Development of an ‘equinised’ antibody to block the equine insulin-like growth factor-1 receptor (IGF-1R):A potential immunotherapy for endocrinopathic equine laminitis

Abstract

Laminitis is a common and debilitating disease of horses’ feet that results in lameness, and in severe cases, may require euthanasia. Insulin toxicity appears to have a key role in the pathogenesis of the disease, and research has indicated that hyperinsulinemia may cause lamellar damage through excessive stimulation of insulin-like growth factor-1 receptors (IGF-1R). Inhibition of dysfunctional receptor activation has been the target of therapeutic (anti-cancer) monoclonal antibody (mAb) treatments for humans. Although common in human medicine, only a handful of therapeutic mAbs are under development for diseases in companion animals (dogs and cats), and none are available for horses. This approach demonstrated promise as a potential treatment of endocrinopathic laminitis. Therefore, the aim of this project was to convert a clinically-tested human IGF-1R-neutralizing mAb with high-affinity for the equine IGF-1R, into a horse-specific mAb while avoiding immuno-intolerance when administered in vivo.

Development of the equine antibody was challenging due to the limited availability of immunoglobulin sequences (EquCab 2.0 database), in addition to the predominance of circulating light chain isotypes (Lambda), unlike the case in humans. Based on structural isotype characteristics, high binding affinity for the IGF-1R and minimal binding to insulin receptors, the parental antibody (IMC-A12) was chosen for chimerisation studies. Chimeric versions of this antibody were generated by combining the VH (Variable Heavy) and VL (Variable Light) domains of the human antibody to equine constant Fc regions. The mAbs were further engineered to abolish effector functions (activation of complement or the immune system) while retaining receptor binding functionality. Chimeric versions of IMC-A12 expressed at similar levels to the human parental mAb and bound to the equine receptor at similar affinities to human IMC-A12.

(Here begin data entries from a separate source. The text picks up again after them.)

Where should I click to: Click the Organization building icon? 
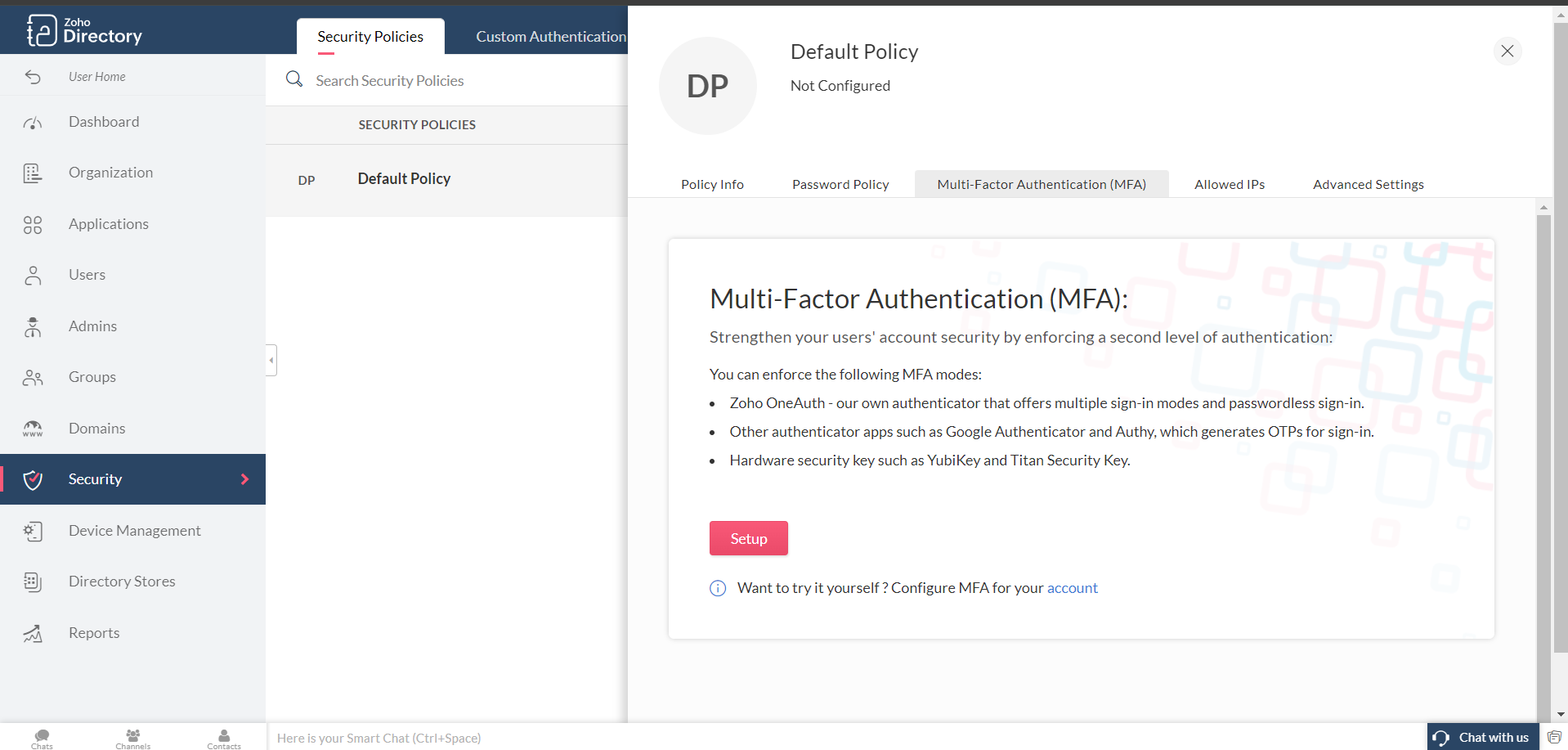pos(33,173)
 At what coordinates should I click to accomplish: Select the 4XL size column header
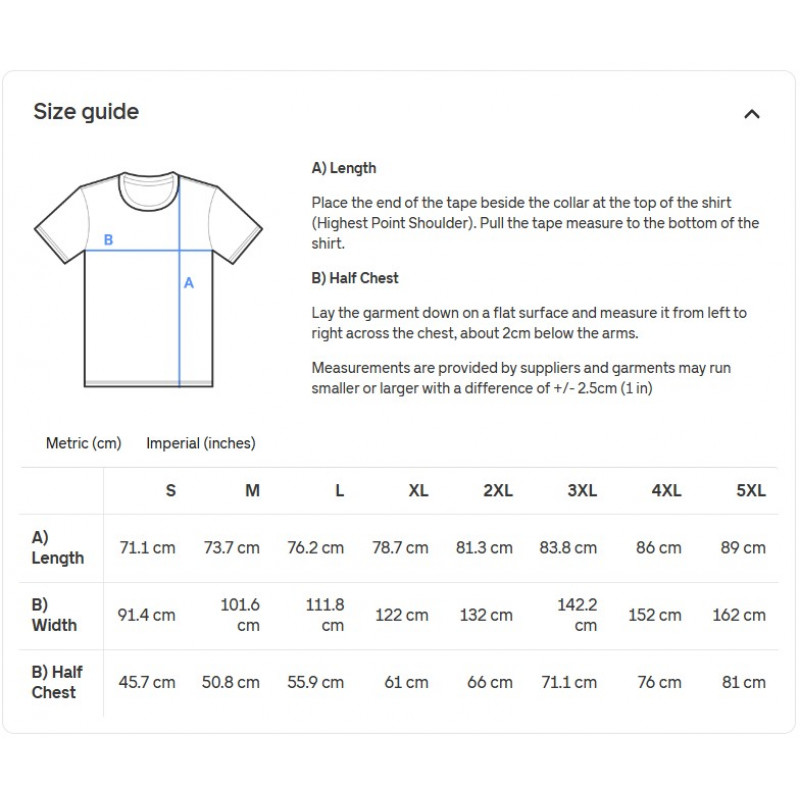pyautogui.click(x=666, y=491)
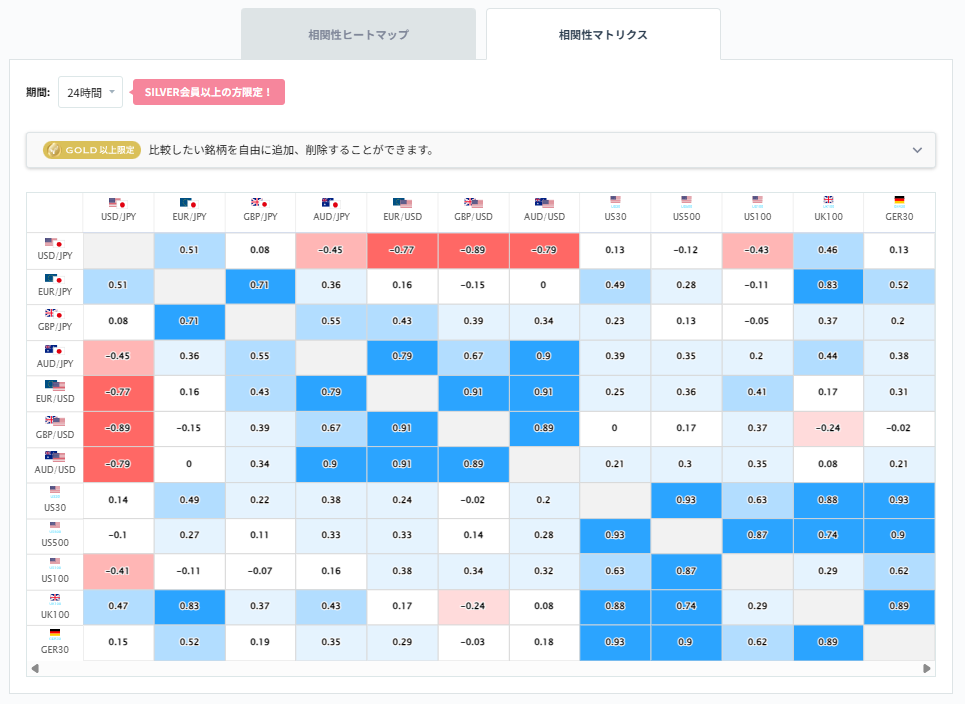The image size is (965, 704).
Task: Open the 24時間 period dropdown
Action: coord(90,91)
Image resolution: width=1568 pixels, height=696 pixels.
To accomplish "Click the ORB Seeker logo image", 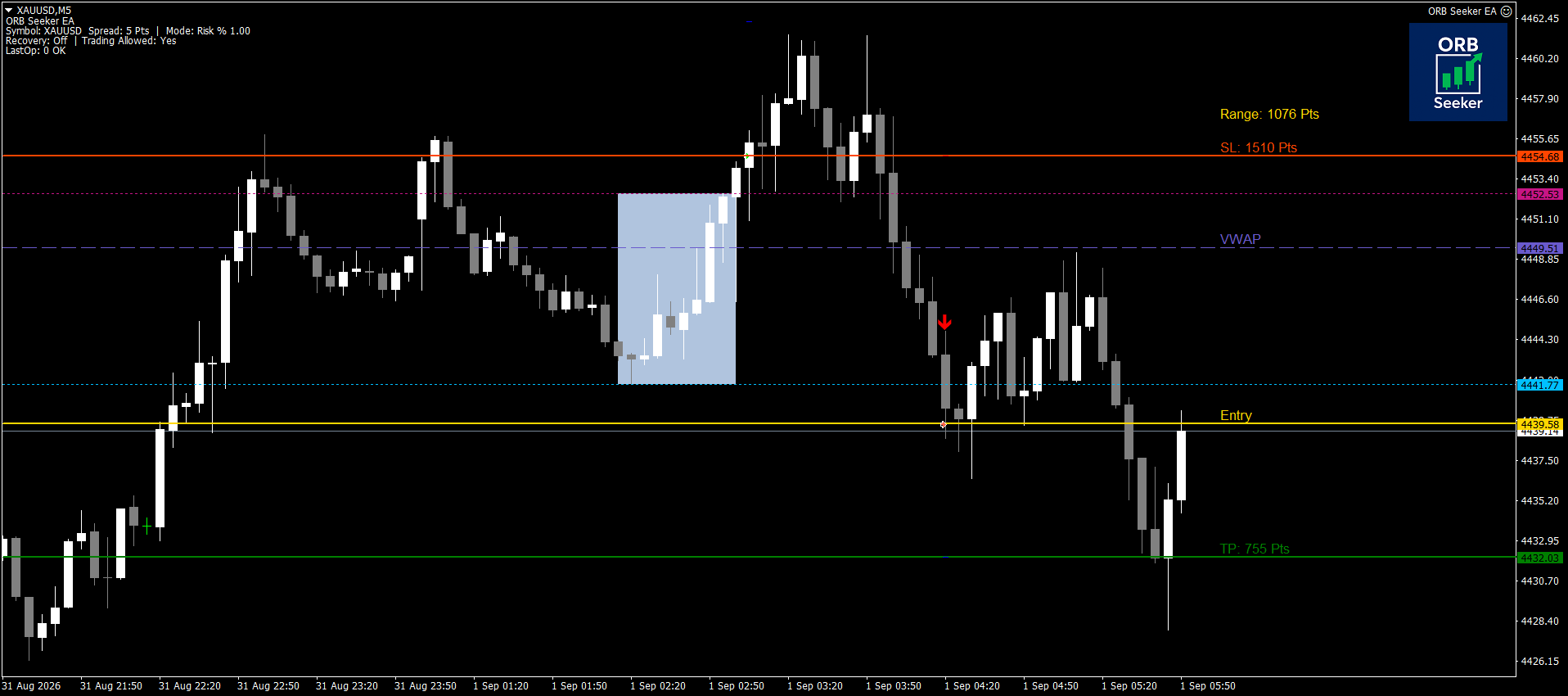I will click(1458, 72).
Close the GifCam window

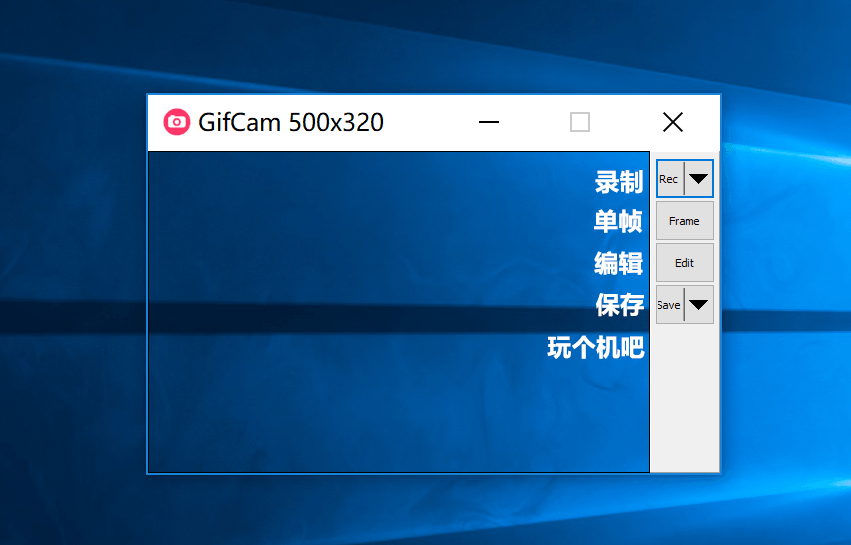coord(673,122)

The full ‘equinisation’ of chimeric mAbs was carried out using a novel speciation process known as “PETisation” and was adopted to generate thirteen candidate equine mAbs. Amongst three of the strongest equine mAb candidates (mAb8, mAb10, and mAb11), mAb11 displayed the highest expression yield purity (98 percent) and strong binding characteristics (KD of 0.2-0.3 nM and an EC50 of 127 pM, by BIAcore and ELISA, respectively). Cell proliferation assays demonstrated that mAb11 significantly inhibited the concentration-dependent proliferative effect of insulin in cultured lamellar cells (p<0.01). Further immunoassay assessment of lamellar growth factor signalling under hyperinsulinemic conditions demonstrated a significant reduction (p less than 0.05) in the phosphorylation of Ribosomal protein s6 (RPS6), Ras/extracellular signal-regulated kinase (ERK (1/2)) and Protein kinase B (AKT) after 24 h, in the presence of mAb11.

As a novel approach, mAb therapies are an emerging option in the veterinary market. As far as I am aware, the fully-equine antibody mAb11, with its high-affinity for the target receptor (IGF-1R), is the first of its kind in the world and could open avenues for research on other equine indications and treatments. While promising results have been observed in vitro, further characterisation of mAb11 is required to establish its viability as a treatment for equine laminitis. A successful immunotherapy for equine laminitis would reduce the economic and welfare costs of this destructive disease while advancing our understanding of antibody therapeutics in the horse.